Migrant workers are spread across high and low-skilled sectors, with at least one in five workers in hospitality, transport and storage, information communication, and information technology, and about one in five in health and social care.

(Whether we should be attracting skilled doctors and others from lower income countries – the so-called brain drain – where their impact could be significant, is for another discussion.)

Also, reflecting the UK’s strong humanitarian role, between 2011 and 2020 the UK granted protection to about 70,000, with Syria (31,000, Iran (16,000), Eritrea (12,000) and Sudan (11,000) figuring prominently.

In the wake of recent elections, including the 2016 referendum, a number of issues have come to the fore. This includes the fact that the large rise in population has reinforced the need to address existing pressures on public services and housing.

The policy preference has remained for a points-based system to attract targeted migrants the economy needs.

Impact assessments by the Government show a £2.4 billion cost over the next decade from the new skilled-persons route. Also, the British National (Overseas) visa scheme aimed at Hong Kong is expected to attract 290,000 people in the first five years.

According to Oxford’s Migration Observatory the overall fiscal impact of immigration is small, although they acknowledge it depends upon assumptions made and upon the characteristics of migrants.

A long-term analysis by the Office for Budget Responsibility showed a net fiscal positive, although they note, “higher migration could be seen as delaying some of the fiscal challenges of an ageing society, rather than a way of resolving them permanently.”

Indeed, as the UN note, three out of four international migrants are of working age, and as a result the dependency ratio (which shows the number of dependents to the working age population) would otherwise be slightly higher in high income countries.

What does this complex picture mean for the UK?

Migration has been a positive, but I think it important we don’t fall into the trap of assuming that because migration may be seen to pay for itself in fiscal terms we should just allow it to continued uncapped.

Britain is a low-skilled, low-wage economy and we must not lose focus from the need to invest more here at home, rather than always attracting workers from elsewhere because it is easy to do so.

As with other areas of policy, the UK needs to continue to ensure its policy on migration is fit for purpose, not just for economic migration but also refugees and asylum seekers

It is right to try and stop illegal migration. Whether the Rwanda plan or a better alternative can be found is for those who are more intimate with the policy area.

Notwithstanding that, it is important that the UK has sufficient safe channels for refuges and others.

There are both push factors triggering people to leave their home countries and pull factors attracting them to this country. Through overseas aid, bilateral relationships and via international fora, the UK needs to work with other countries to influence push factors.

Perhaps too we can link our overseas aid to exporting the courses and services of British universities, helping African economies and others grow their numbers of highly educated people, the key to future growth.

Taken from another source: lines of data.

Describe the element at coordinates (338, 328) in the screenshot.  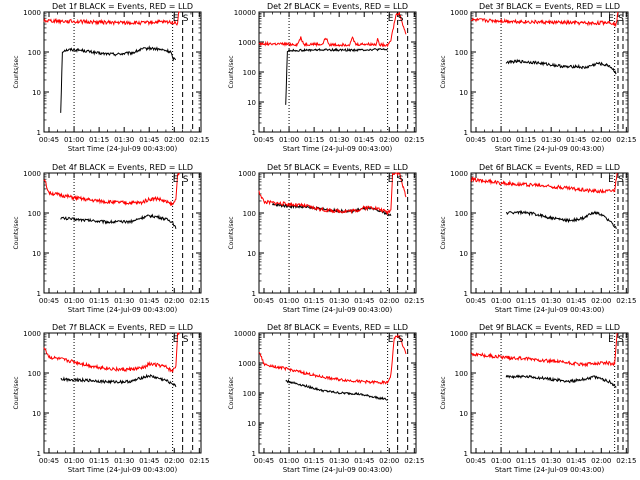
I see `chart-title: Det 8f BLACK = Events, RED = LLD` at that location.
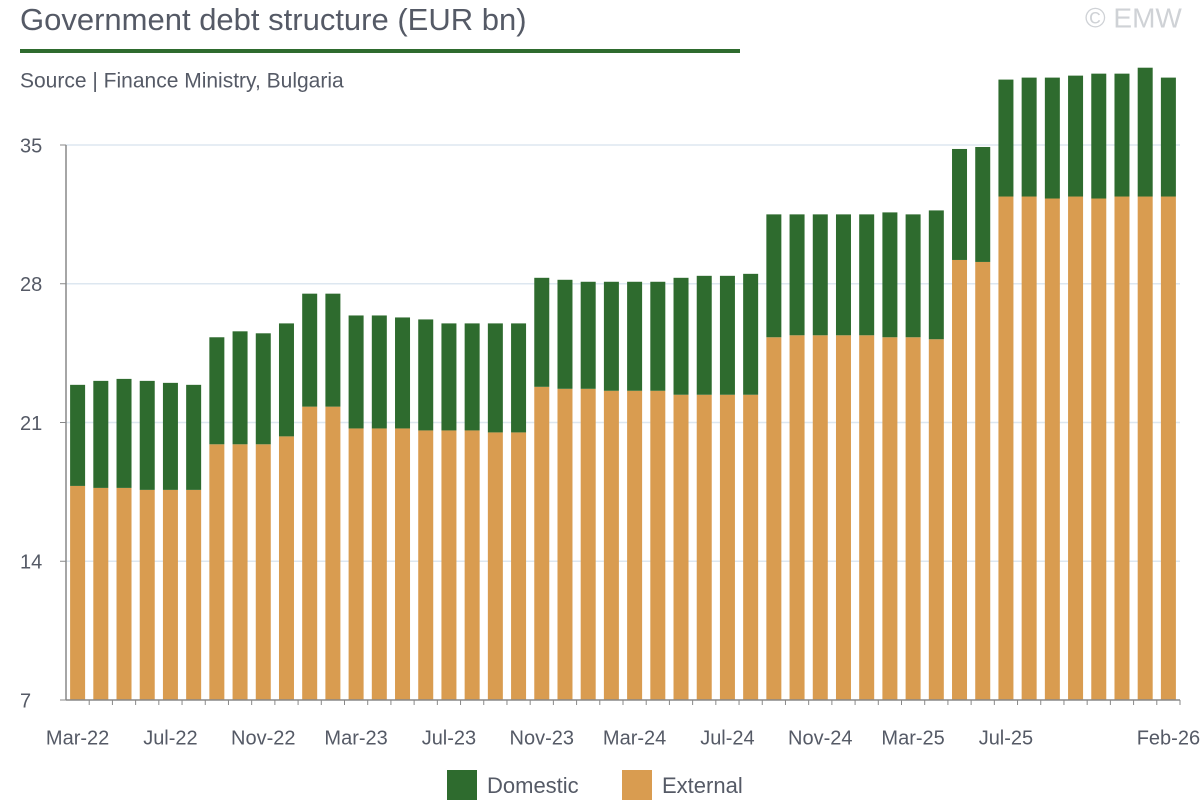 This screenshot has width=1200, height=800. What do you see at coordinates (727, 738) in the screenshot?
I see `x-tick-label: Jul-24` at bounding box center [727, 738].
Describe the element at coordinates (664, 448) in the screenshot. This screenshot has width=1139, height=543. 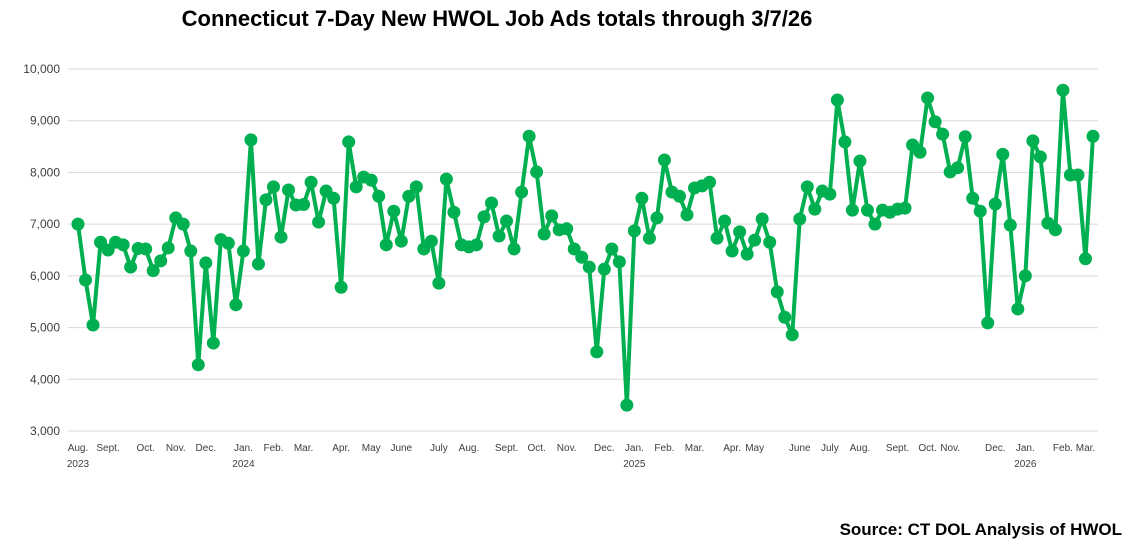
I see `x-tick-label: Feb.` at that location.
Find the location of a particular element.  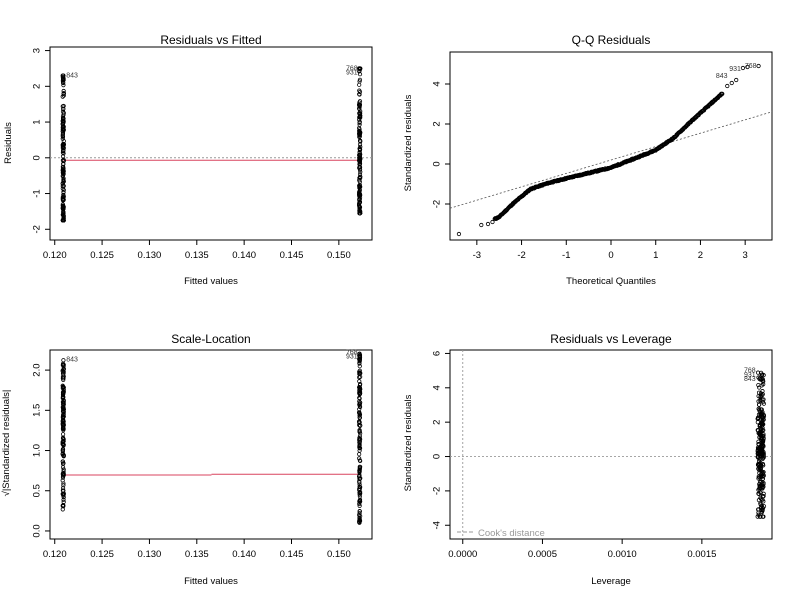

rvf-x-ticks: 0.120 0.125 0.130 0.135 0.140 0.145 0.150 is located at coordinates (197, 250).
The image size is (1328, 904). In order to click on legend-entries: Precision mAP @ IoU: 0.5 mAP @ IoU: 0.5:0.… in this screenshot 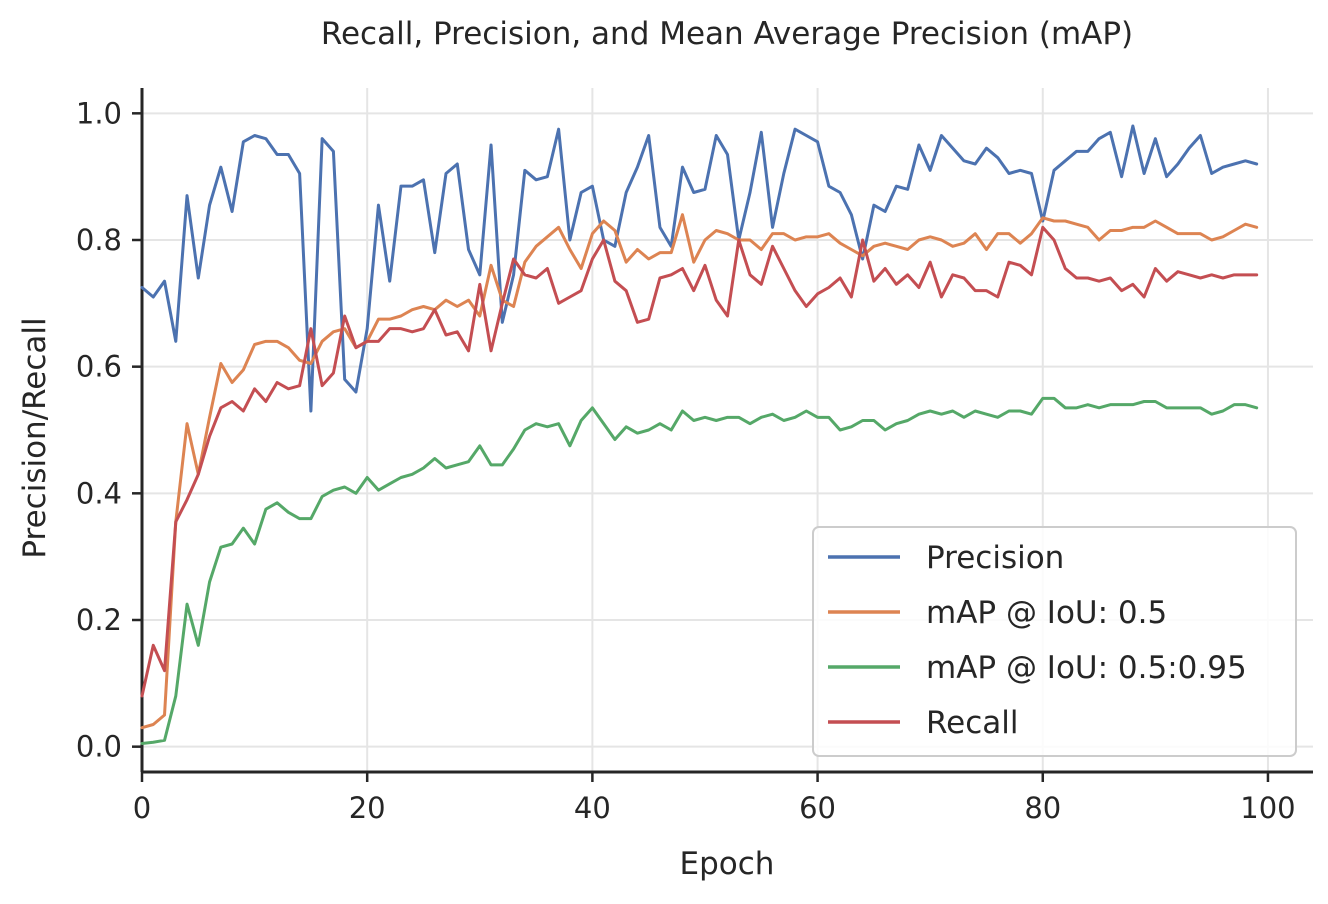, I will do `click(1038, 640)`.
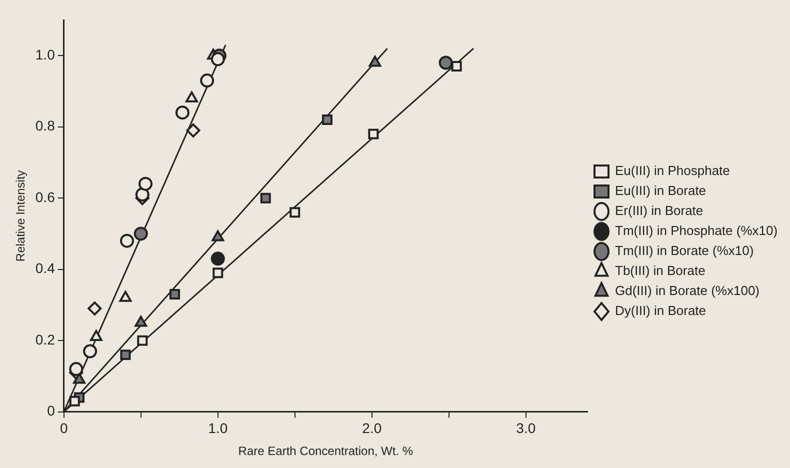  What do you see at coordinates (64, 428) in the screenshot?
I see `x-tick-label: 0` at bounding box center [64, 428].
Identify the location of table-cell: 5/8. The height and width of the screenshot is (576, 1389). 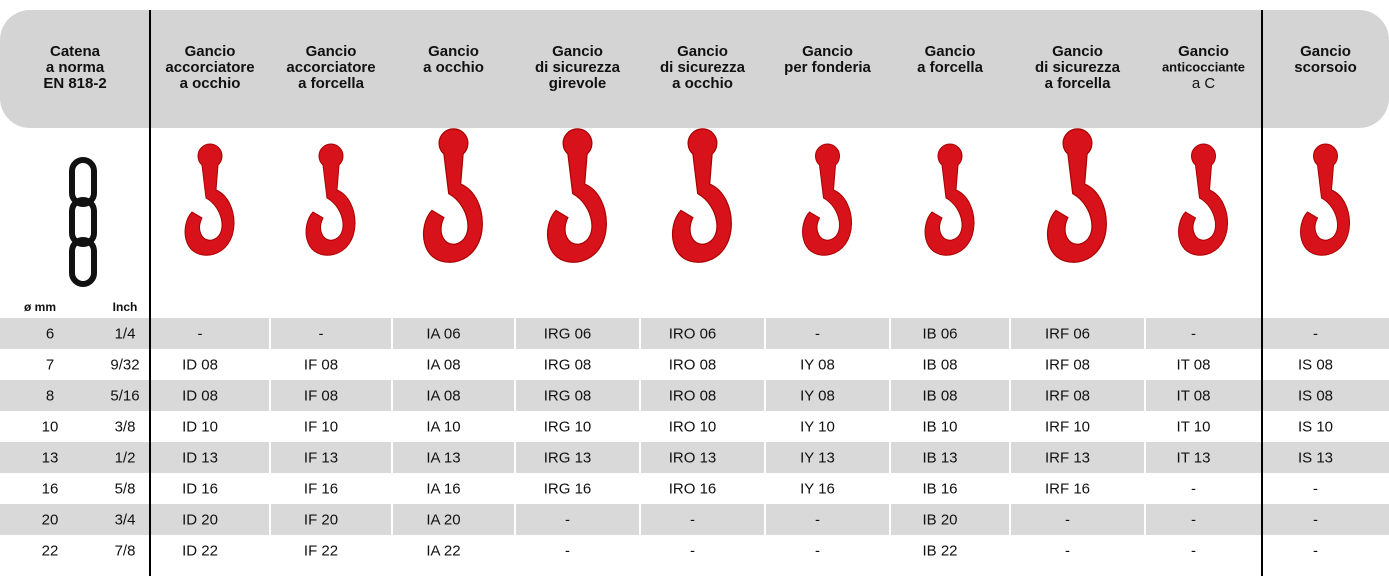
(126, 488).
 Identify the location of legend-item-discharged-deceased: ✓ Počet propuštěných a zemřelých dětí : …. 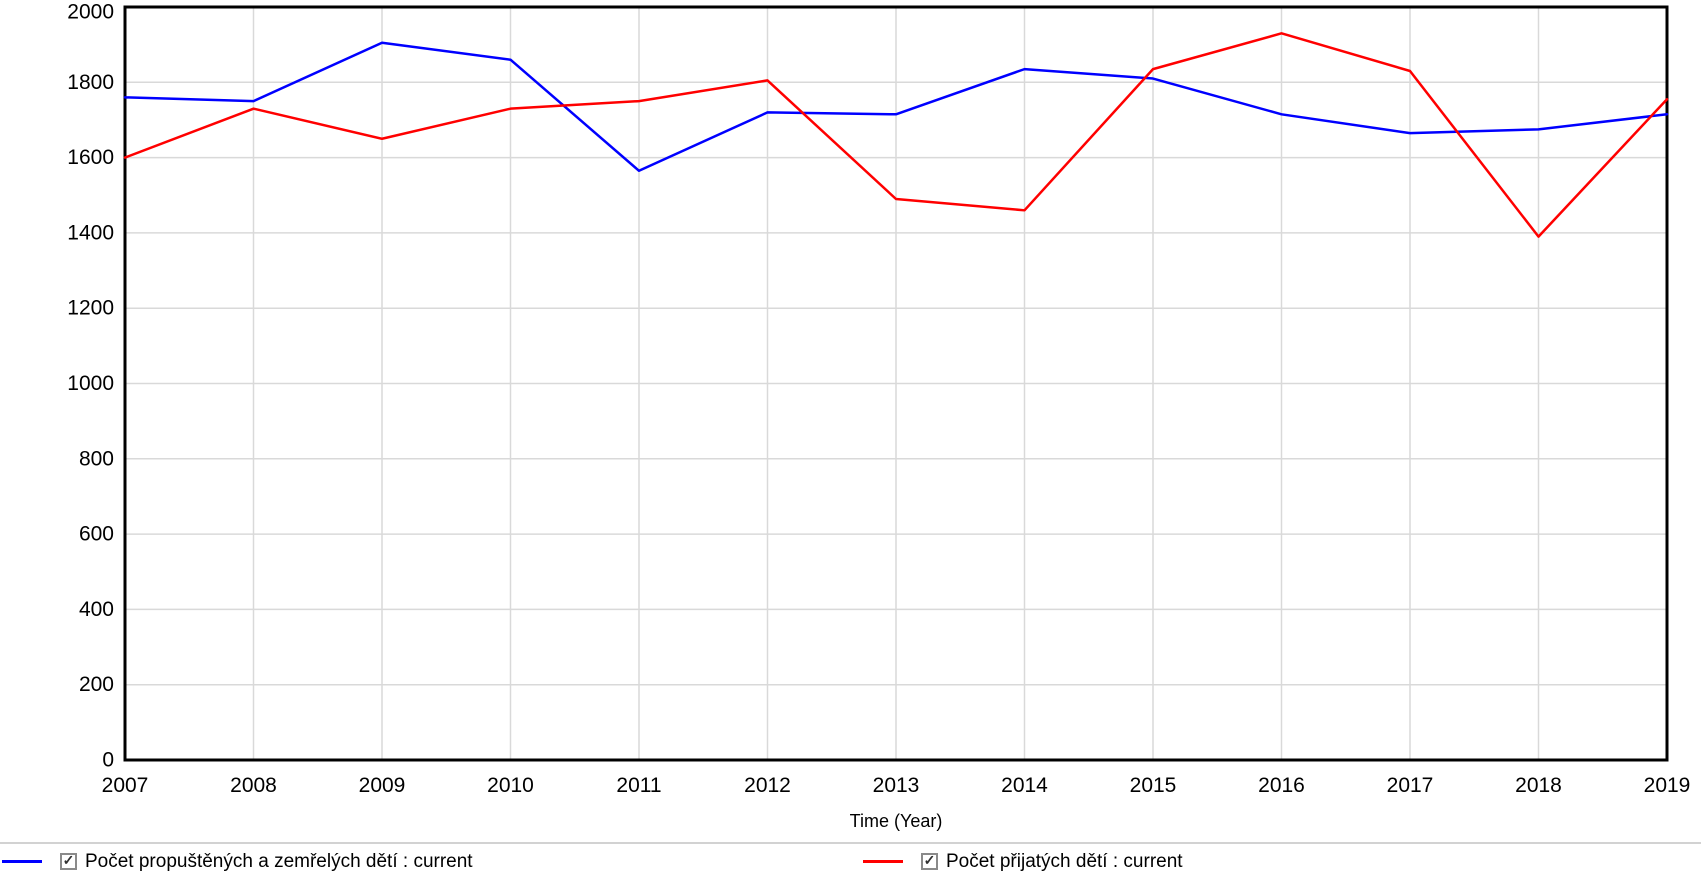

While, at the same time, directly addressing the pull factor, I have favoured changing from a Beveridge benefits system, where everyone qualifies, to a Bismarckian system where a person’s contributions history determines what they can receive.

Nonetheless, the controversy surrounding the Rwanda policy issue, plus the bureaucracy that characterised the UK’s initially slow response to hosting refugees from Ukraine, should not take away from the fact that the UK is a very  open, globally-minded, and tolerant society.